Vida sem design intencional???

segunda-feira, fevereiro 11, 2019

Life without design

Constructor theory is a new vision of physics, but it helps to answer a very old question: why is life possible at all?

Automotive Industry mural by Marvin Beerbohm, 1940. Detroit Public Library. Photo by Smithsonian Institution/Corbis

Chiara Marletto is a postdoctoral research associate and junior research fellow at Wolfson College at the University of Oxford.

2,400 words

Edited by Ed Lake

Living things have puzzled and challenged us since the dawn of our species. Even in the light of our modern scientific understanding, they seem remarkable. A merlin falcon hunting its prey, a hummingbird suspended in the air beside a flower, the self-reproduction of a bacterial cell: all are instances of stunning control and precision. How could anything so complex have originated from inert matter?

For millennia, some of the most brilliant thinkers have attempted to answer this question. Most of them concluded that living things must have been produced by an intentional design process. They were wrong, of course: the theory of evolution by variation and natural selection – Charles Darwin’s momentous leap – shows how those stupendously intricate mechanisms can come about without one. Yet the task of showing how life itself can arise without design is surprisingly vexed.

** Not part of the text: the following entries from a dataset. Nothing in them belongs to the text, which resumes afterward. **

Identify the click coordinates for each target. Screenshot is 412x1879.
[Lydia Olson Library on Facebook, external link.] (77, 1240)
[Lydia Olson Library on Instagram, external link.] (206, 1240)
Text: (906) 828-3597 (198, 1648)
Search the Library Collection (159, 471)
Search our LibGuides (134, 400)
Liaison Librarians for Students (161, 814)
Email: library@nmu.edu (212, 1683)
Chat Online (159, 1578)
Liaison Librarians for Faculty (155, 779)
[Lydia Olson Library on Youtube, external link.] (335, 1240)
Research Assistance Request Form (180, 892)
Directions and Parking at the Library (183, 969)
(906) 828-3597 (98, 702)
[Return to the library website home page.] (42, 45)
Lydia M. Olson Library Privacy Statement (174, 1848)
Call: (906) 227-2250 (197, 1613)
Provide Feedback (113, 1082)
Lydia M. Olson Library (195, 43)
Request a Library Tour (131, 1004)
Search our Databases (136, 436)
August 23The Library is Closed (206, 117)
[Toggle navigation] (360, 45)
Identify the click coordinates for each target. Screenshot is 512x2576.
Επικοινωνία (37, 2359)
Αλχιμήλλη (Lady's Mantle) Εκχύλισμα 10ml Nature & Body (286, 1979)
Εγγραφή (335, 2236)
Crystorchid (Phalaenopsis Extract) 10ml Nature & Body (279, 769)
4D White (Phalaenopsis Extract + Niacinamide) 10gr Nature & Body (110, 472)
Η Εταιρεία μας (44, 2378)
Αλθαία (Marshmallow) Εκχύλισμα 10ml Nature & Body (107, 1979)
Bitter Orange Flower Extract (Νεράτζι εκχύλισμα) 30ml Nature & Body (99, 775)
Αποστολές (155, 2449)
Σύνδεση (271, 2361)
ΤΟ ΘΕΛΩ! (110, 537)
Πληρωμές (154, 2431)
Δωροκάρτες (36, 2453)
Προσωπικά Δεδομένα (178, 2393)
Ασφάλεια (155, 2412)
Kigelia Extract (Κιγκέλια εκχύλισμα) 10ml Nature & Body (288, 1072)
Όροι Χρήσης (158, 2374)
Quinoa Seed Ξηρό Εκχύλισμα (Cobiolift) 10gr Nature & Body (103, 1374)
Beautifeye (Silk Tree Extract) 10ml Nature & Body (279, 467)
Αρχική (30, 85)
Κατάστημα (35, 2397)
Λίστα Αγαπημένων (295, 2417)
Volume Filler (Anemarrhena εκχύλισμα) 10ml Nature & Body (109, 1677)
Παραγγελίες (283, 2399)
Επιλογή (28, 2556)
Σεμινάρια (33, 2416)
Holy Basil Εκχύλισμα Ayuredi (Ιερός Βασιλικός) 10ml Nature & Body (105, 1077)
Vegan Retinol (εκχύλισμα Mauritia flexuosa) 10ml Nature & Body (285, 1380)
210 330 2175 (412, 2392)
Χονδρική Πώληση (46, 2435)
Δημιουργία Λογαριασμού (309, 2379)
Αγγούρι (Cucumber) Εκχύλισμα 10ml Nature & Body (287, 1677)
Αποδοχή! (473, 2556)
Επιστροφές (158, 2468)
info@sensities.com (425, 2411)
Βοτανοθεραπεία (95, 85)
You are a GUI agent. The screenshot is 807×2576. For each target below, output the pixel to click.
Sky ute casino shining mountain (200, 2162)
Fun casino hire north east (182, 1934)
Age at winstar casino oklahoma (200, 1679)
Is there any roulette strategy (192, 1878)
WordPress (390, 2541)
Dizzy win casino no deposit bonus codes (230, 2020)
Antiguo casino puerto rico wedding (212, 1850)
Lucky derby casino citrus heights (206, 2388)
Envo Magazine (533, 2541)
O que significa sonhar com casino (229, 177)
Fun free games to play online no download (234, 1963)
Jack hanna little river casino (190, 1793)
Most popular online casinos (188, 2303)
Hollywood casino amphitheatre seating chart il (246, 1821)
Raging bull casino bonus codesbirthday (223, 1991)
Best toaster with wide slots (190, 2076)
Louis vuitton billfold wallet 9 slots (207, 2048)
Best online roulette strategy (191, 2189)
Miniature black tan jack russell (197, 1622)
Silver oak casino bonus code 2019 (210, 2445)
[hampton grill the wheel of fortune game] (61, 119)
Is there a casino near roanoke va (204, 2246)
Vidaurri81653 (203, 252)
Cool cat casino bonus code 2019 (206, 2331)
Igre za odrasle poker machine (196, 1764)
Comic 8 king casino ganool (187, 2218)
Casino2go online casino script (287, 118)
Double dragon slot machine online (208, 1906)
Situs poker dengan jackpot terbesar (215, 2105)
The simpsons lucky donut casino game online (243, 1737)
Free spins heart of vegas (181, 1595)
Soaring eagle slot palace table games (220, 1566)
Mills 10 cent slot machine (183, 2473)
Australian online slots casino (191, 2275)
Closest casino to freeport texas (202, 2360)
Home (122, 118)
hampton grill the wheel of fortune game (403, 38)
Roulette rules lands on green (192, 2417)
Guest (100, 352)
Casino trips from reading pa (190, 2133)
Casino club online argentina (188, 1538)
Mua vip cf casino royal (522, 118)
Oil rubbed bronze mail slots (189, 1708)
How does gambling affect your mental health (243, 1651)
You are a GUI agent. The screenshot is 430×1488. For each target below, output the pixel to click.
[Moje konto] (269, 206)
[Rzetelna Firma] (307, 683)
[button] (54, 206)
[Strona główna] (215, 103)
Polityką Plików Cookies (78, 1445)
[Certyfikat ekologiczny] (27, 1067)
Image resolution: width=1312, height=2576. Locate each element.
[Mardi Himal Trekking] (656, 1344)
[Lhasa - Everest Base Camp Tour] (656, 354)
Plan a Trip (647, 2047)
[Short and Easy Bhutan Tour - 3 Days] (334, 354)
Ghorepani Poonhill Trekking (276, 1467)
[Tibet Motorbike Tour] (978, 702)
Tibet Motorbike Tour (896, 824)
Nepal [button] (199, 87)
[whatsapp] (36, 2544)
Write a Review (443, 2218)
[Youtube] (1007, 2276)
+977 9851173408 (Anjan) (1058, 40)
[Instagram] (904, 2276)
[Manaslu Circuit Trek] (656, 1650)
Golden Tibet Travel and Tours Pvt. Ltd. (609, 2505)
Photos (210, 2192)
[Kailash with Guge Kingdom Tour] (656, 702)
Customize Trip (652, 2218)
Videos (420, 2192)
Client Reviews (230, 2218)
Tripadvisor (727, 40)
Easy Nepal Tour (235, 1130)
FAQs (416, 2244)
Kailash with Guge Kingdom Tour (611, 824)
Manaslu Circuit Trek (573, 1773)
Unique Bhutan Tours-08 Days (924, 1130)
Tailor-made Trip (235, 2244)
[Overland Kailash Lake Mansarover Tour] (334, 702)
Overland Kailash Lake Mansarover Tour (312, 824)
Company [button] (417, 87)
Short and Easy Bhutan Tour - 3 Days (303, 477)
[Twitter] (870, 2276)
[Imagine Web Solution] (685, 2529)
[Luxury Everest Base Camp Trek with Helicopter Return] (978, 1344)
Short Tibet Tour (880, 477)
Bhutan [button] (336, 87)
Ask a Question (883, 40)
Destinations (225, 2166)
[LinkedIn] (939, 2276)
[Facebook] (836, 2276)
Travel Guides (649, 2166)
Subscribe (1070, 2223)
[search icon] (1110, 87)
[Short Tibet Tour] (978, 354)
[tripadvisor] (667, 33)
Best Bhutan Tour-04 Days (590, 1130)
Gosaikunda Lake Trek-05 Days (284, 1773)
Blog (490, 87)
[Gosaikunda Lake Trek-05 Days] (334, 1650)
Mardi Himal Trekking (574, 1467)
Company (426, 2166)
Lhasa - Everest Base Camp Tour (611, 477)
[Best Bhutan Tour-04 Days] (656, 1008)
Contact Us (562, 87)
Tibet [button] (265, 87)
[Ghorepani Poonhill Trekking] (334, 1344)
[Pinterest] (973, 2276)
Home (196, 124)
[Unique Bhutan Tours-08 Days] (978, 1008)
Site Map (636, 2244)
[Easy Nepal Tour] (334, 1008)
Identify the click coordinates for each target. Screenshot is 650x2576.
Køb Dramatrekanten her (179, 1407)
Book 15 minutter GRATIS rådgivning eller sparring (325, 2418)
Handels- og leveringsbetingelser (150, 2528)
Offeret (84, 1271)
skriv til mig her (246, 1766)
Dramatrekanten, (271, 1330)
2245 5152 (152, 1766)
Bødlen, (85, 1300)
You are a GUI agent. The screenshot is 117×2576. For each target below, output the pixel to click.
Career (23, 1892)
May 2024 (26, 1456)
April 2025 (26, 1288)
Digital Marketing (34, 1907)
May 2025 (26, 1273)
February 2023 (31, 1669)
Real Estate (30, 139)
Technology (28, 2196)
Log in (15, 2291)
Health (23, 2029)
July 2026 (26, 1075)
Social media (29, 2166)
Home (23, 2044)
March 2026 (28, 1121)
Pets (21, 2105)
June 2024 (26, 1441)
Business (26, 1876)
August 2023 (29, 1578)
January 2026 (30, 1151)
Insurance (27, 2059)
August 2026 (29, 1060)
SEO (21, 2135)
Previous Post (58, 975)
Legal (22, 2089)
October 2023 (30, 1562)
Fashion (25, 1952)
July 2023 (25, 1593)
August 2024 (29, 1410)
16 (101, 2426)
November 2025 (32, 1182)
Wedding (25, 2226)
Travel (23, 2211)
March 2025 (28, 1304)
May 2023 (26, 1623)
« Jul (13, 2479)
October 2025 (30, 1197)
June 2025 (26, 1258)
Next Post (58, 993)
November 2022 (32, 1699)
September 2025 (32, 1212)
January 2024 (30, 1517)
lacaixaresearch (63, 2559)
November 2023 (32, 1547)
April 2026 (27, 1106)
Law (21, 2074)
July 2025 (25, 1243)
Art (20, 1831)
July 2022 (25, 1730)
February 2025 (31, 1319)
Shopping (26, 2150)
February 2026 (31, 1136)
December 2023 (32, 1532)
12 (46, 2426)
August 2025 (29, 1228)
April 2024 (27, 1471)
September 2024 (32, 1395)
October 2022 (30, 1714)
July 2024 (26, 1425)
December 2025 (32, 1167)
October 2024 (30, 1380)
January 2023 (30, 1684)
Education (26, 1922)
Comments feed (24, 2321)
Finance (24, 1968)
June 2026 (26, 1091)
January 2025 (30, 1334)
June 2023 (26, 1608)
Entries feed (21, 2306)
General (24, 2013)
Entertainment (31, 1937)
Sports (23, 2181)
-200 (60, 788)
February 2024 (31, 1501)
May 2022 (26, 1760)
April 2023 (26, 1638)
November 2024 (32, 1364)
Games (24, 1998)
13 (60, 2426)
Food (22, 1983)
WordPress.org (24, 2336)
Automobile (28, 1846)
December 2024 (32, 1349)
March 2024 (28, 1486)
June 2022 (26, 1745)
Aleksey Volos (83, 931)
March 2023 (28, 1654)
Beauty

The very problem Darwin’s theory addresses is ultimately rooted in physics: living things have certain properties that seem to set them apart from other aggregations of inert matter. They have many different subparts – instantiating biological adaptations – all coordinating to some function. That’s the key property: they closely resemble objects that have literally been designed, such as factories and robots. For example, the ciliary muscles and the lens in the eye coordinate exquisitely to permit vision, just like the optical components of a sophisticated camera. In modern biology, this is called the appearance of design – a property described by Socrates and given canonical expression in 1802 by William Paley in his ‘watchmaker’ argument for the existence of God.

More generally, living things, again just like factories and robots, have the ability to perform physical transformations with a very high degree of precision, and to do so repeatedly and reliably. A goat’s jaws and heart just keep on chewing and beating for its whole lifetime. If you got the goat to graze your lawn, it would mow it to high accuracy and be just as capable of doing the same when presented with another lawn. It just keeps going: the goat is, among other things, a lawnmowing machine.

Unlike factories, all living things rely on a rather peculiar contrivance: the living cell. Cells can self-reproduce, manufacturing new instances of themselves in a process involving, at its heart, the faithful replication of the genetic information contained in the cell’s DNA. We find this capacity nowhere in the rest of nature. Even among human technologies, there are only dim foreshadowings of it, such as 3D printers that print some of their own spare parts.

Why should such features of living things constitute a problem for physics? Crucially, what can and cannot be made to happen in the physical world is determined by physical laws. For example, a perpetual motion machine cannot be constructed, no matter what resources are devoted to the task, as it is forbidden by those laws. Conversely, given the presence of life in our universe, physics must be such as to allow for it.

But our laws of physics provide only certain elementary objects, such as simple chemicals, in great numbers. These objects do not, in themselves, have the ability to repeatedly cause highly accurate transformations. Neither do they seem adapted to do anything in particular. If they do cause transformations, it is neither very accurately nor reliably: they wear out and make errors, their resources get depleted, and so on. In other words, the laws of physics contain no built-in facility for accurate transformations; nor, in particular, for biological adaptations that can bring such transformations about. They are no-design, in this special sense. Thus the problem with living things, expressed within physics, is that they are highly adapted to effect all sorts of transformations to high accuracy, whereas the laws of physics aren’t.

Given that life isn’t the output of an intentional design process, but evolved, how could living things have evolved given these design-free laws of physics? Darwin’s theory addresses this problem, explaining that variation and natural selection bring about the appearance of design. But this in itself doesn’t close the explanatory gap, as we can see especially clearly in the modern version of Darwin’s theory – neo-Darwinism. At its heart are the replicators, or genes – bits of DNA that are transmitted, by replication, to the next generation. Moreover, for replication to be as accurate as it is in living things, accurate self-reproduction of the cell is also required. In short, the theory presupposes the possibility of certain accurate physical transformations, and these are just what no-design laws of physics fail to provide in their starter kit.

Here’s where the puzzle arises. Biological replication and self‑reproduction are in fact such stupendously well‑orchestrated physical transformations that one must explain how they are possible under the simple, no‑design laws of physics such as ours. This additional explanation, which was not included in the theory of evolution, is essential for that theory to properly explain how living things arise without intentional design – to close the explanatory gap.